Forse stai pensando all'ISTAT??

Nel 2022 si stima che l’insieme delle politiche sulle famiglie abbia ridotto la diseguaglianza (misurata dall’indice di Gini) da 30,4% a 29,6%, e il rischio di povertà dal 18,6% al 16,8%.

Le stime includono gli effetti dei principali interventi sui redditi familiari adottati nel 2022: (i) la riforma Irpef; (ii) l’assegno unico e universale per i figli a carico; (iii) le indennità una tantum di 200 e 150 euro, i bonus per le bollette elettriche e del gas; (iv) l’anticipo della rivalutazione delle pensioni.

La riforma dell’Irpef, l’assegno unico e gli altri interventi hanno ridotto il rischio di povertà per le famiglie con figli minori, sia coppie (-4,3 p.p.), sia monogenitori (-4,2 p.p.), soprattutto in seguito all’introduzione dell’assegno unico. Per le famiglie monocomponenti (-2,1p.p.) e per gli ultrasessantacinquenni soli (-1,3p.p.) la riduzione è dovuta prevalentemente ai bonus e all’anticipo della rivalutazione delle pensioni. Per le famiglie senza figli o solo con figli adulti il rischio di povertà rimane quasi invariato o aumenta lievemente.

L’assegno unico ha determinato, nel 2022, una riduzione del rischio di povertà di 3,8 punti percentuali per i giovani da 0 a 14 anni, di 2,5 per quelli da 15 a 24 anni e di 2,4punti percentuali per gli individui nella classe di età fra i 35 e i 44 anni. Se si considerano anche le altre politiche, la riforma Irpef, i bonus e la rivalutazione delle pensioni, il rischio di povertà si riduce ulteriormente per tutte le classi di età al di sopra dei 24 anni.

La riforma dell’Irpef ha dato luogo a una diminuzione delle aliquote medie effettive pariall’1,5% per l’intera popolazione, con riduzioni più accentuate nei tre quinti di famiglie con redditi medi e medio-alti. Fra le famiglie che migliorano la propria situazione, il beneficio medio risulta meno elevato nel quinto più povero della popolazione, caratterizzato dalla presenza di contribuenti con redditi inferiori alla soglia della no-tax area, esenti da imposta.
 
No, ma sinceramente non pensavo a te...
O forse stai pensando alla Banca d'Italia?

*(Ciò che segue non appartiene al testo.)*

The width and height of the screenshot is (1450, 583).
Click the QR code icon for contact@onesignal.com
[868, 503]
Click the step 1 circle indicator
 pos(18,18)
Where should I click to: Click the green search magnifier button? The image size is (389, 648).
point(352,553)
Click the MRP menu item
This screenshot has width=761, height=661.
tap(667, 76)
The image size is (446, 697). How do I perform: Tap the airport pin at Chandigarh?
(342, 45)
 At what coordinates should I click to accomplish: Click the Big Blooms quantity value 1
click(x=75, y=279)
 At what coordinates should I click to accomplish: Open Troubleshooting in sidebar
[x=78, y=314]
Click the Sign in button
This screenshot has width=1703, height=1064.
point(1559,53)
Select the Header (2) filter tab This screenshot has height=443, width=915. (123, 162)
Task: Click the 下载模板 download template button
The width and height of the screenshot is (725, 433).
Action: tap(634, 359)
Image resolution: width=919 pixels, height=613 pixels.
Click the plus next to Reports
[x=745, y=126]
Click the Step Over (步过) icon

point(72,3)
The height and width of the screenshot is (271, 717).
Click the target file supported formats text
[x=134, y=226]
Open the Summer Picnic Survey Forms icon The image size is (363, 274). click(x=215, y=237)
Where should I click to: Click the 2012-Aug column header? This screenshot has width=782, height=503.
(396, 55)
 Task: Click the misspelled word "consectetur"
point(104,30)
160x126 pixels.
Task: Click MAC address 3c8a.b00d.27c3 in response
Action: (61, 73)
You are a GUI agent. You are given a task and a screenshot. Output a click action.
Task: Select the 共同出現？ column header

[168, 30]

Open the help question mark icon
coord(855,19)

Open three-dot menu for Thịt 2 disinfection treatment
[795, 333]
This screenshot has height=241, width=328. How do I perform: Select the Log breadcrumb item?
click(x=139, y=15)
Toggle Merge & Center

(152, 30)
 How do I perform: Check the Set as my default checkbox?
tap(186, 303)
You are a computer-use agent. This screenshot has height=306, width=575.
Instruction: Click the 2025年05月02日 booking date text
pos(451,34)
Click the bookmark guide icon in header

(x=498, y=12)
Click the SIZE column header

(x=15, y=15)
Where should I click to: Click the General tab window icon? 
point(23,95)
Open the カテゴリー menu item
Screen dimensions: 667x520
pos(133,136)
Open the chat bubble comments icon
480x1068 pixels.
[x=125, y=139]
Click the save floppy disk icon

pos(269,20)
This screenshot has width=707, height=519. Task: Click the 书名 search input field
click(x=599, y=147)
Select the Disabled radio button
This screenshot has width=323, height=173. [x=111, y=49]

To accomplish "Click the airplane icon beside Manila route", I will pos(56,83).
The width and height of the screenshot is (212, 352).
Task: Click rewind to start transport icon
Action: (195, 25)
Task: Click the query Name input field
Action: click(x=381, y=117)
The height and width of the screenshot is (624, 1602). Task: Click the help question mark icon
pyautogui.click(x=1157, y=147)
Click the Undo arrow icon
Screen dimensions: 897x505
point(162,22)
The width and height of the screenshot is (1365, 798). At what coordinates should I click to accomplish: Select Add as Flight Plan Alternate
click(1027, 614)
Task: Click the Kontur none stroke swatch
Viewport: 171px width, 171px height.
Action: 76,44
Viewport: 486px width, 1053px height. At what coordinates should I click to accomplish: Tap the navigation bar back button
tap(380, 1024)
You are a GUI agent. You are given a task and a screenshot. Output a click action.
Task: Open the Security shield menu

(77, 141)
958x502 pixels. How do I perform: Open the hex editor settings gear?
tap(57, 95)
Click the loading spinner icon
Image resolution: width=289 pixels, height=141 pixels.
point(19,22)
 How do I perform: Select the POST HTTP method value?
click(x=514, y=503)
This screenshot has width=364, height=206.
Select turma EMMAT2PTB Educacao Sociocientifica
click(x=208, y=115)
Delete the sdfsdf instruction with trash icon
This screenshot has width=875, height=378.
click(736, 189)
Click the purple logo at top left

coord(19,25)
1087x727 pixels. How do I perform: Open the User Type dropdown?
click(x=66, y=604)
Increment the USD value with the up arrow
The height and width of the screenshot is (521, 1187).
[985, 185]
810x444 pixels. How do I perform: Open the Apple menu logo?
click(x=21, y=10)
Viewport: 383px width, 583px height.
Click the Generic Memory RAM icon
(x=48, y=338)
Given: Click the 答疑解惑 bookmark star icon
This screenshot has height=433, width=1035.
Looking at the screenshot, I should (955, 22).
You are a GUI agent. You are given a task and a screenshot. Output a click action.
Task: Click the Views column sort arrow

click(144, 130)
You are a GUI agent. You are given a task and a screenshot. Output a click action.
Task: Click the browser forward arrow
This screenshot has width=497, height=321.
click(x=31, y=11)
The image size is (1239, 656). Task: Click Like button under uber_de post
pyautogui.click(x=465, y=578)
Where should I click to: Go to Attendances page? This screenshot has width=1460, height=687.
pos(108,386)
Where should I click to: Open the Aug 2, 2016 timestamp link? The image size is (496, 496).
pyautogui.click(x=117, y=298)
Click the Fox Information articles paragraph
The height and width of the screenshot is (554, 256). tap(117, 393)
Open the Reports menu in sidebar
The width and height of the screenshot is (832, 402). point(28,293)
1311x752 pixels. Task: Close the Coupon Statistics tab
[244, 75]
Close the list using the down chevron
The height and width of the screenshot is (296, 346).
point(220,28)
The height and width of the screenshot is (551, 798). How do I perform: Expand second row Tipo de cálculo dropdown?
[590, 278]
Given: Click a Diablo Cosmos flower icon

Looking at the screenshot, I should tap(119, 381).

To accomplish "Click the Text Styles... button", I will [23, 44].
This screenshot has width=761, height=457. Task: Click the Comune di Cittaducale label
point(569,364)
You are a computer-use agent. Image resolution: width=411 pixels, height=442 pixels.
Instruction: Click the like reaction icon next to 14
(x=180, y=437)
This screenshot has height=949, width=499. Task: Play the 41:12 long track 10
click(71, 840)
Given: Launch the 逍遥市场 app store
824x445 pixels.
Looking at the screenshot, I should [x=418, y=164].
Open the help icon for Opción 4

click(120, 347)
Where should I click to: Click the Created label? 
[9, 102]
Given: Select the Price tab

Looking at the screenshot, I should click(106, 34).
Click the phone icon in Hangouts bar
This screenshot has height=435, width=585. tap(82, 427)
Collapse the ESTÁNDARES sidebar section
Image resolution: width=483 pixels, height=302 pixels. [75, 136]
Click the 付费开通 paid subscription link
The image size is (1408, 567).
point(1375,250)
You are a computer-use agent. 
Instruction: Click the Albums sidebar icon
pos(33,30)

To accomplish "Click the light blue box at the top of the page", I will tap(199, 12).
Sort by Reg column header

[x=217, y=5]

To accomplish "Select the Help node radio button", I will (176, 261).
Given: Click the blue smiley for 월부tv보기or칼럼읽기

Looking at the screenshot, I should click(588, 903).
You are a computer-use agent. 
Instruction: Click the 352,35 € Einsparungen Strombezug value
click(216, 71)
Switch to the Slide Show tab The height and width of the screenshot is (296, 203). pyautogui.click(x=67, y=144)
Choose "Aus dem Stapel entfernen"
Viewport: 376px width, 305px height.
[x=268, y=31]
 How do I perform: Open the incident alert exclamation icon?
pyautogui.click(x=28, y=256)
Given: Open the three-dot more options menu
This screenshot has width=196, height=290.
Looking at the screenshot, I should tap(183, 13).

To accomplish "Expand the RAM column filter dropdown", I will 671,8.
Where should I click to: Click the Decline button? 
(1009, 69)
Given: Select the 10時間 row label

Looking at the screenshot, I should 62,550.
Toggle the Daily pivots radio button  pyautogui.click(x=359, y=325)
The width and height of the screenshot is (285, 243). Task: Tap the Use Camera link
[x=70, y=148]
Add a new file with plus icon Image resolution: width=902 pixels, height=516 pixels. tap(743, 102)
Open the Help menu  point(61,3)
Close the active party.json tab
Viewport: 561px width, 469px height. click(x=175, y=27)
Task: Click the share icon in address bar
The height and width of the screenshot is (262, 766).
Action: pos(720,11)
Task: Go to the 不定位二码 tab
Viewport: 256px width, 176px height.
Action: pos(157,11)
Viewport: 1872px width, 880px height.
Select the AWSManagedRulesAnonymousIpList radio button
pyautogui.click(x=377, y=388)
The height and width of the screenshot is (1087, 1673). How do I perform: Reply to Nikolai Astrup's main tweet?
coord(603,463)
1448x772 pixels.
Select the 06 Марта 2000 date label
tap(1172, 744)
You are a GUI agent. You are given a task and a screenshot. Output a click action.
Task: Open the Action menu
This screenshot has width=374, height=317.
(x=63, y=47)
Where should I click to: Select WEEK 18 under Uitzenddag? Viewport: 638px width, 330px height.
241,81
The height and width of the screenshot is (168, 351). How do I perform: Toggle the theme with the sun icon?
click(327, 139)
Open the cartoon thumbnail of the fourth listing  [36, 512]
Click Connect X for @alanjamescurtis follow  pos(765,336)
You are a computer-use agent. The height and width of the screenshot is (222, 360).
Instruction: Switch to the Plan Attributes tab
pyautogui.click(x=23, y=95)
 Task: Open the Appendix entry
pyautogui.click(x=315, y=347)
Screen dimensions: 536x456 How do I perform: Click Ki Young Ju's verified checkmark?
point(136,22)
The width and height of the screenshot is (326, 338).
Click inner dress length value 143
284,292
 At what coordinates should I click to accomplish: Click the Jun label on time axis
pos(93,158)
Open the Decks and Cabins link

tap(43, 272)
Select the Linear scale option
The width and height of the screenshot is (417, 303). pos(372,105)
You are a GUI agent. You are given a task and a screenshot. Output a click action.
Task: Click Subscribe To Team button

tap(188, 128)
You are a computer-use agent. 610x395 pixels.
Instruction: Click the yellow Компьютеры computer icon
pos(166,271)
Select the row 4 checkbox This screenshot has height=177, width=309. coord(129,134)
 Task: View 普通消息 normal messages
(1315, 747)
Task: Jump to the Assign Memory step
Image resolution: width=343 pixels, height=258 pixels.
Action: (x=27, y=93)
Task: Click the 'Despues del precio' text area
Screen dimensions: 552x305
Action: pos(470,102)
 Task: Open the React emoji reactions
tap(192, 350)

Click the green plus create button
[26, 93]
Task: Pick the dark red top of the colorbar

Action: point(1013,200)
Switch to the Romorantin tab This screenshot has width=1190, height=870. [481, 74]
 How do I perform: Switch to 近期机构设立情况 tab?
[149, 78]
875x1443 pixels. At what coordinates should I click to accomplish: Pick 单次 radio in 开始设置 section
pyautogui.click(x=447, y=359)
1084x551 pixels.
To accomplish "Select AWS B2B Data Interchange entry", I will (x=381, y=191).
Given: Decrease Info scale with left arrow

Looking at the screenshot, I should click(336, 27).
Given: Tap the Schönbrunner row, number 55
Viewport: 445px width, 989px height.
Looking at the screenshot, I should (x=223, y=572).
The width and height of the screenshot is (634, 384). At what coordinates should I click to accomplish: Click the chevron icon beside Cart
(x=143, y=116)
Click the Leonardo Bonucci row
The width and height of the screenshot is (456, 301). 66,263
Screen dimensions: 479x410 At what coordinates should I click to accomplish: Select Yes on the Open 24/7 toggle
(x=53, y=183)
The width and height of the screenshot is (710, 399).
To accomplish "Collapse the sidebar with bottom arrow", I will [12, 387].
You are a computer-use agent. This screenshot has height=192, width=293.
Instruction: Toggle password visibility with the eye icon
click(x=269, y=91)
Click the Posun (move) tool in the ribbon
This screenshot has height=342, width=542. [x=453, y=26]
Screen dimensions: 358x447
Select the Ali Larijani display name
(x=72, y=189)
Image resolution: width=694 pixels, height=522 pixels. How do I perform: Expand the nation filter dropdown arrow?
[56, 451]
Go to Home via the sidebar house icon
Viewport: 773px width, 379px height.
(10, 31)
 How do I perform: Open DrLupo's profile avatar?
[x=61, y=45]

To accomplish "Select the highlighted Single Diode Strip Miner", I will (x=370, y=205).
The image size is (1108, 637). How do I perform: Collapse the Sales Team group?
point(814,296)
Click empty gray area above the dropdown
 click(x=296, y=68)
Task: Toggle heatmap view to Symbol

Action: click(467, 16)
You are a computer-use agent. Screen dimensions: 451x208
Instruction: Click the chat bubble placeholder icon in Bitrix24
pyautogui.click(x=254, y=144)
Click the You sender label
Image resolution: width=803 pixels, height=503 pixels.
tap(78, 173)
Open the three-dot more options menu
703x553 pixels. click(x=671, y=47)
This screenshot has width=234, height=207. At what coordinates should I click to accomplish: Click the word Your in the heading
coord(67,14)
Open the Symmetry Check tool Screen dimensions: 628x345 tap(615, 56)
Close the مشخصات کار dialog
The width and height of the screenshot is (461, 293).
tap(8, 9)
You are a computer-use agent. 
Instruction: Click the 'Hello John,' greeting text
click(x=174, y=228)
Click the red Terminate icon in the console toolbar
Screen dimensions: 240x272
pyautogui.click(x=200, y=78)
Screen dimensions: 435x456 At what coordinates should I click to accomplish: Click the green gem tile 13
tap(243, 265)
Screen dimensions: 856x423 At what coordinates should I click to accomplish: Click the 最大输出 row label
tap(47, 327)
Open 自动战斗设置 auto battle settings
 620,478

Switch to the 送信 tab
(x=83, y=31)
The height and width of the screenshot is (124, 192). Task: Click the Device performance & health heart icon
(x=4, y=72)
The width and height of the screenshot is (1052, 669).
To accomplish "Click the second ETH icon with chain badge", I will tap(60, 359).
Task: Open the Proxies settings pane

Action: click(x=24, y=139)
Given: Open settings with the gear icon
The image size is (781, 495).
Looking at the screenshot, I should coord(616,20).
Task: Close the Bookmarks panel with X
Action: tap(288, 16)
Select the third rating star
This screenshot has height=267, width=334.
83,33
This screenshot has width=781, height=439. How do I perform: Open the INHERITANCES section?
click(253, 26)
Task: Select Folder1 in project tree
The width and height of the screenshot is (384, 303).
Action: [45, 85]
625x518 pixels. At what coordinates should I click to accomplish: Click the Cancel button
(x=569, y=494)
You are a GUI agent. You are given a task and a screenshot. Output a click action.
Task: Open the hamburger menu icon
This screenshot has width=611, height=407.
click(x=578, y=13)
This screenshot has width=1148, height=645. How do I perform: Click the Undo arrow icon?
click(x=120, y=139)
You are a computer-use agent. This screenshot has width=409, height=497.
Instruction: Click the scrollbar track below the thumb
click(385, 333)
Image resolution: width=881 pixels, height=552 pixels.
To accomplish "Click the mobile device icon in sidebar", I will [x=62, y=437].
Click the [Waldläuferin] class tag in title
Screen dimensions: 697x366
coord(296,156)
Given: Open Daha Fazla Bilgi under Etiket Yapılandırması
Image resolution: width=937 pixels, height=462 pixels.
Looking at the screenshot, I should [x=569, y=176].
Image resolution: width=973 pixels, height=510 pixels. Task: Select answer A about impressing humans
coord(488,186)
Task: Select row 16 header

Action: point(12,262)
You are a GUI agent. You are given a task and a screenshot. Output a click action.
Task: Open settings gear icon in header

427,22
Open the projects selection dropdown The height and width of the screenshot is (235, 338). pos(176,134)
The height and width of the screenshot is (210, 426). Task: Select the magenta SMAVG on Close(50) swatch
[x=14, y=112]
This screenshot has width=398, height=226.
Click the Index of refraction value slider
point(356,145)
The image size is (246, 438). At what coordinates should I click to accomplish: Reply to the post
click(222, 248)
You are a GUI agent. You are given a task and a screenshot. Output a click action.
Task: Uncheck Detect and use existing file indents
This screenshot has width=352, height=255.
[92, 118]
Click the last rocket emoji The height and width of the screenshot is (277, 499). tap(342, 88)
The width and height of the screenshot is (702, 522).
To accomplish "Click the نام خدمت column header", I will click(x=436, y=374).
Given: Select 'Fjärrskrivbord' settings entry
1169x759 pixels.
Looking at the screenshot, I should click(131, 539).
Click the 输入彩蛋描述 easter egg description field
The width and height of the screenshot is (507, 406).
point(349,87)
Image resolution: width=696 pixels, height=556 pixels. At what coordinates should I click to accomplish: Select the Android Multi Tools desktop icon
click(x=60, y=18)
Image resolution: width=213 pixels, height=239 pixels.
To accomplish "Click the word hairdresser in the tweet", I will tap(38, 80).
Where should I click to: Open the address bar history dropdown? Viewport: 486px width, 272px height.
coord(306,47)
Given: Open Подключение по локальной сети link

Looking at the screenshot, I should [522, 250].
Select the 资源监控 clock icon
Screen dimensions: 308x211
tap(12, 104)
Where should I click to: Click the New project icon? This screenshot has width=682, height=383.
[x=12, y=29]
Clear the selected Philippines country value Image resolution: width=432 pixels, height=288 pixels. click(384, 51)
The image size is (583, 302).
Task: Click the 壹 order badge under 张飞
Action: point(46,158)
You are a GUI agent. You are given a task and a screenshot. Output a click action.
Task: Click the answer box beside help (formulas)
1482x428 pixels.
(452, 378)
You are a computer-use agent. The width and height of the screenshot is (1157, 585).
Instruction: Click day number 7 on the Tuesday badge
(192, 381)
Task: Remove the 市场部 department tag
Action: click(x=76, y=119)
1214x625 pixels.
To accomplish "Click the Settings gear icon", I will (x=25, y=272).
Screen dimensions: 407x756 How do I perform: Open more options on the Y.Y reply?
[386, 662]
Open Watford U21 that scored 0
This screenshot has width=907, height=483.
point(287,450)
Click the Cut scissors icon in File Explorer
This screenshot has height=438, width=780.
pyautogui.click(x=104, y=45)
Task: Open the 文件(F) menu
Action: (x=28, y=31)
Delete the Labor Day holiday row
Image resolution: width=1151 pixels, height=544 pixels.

Le indagini della Banca d’Italia confermano che “gli indici statistici non mostrano né un aumento della diseguaglianza né una scomparsa della classe media”, sottolinea Andrea Brandolini, vice capo del dipartimento economia e statistica che studia da trent’anni la distribuzione della ricchezza e non è d’accordo con le conclusioni pauperistiche del celebrato Thomas Piketty. L’Economist scrive che in Italia dal 2000 ad oggi professionisti e manager sono passati dal 34 al 44 per cento del totale degli occupati, una espansione trainata dai servizi e dalle nuove tecnologie, ma forte anche nell’industria manifatturiera (dal 29 al 35 per cento), nel commercio (dal 12 al 15 per cento). Anche gli odierni allarmi sulla nuova rovinosa recessione sono quanto meno prematuri, negli Stati Uniti l’occupazione continua a correre, in Italia supera il 60 per cento e raggiunge una quota record dal 1977, quando l’Istat ha cominciato a misurarla. Alla crescita dei posti di lavoro fa da pendant una caduta dei redditi e della posizione sociale? I dati non lo dimostrano.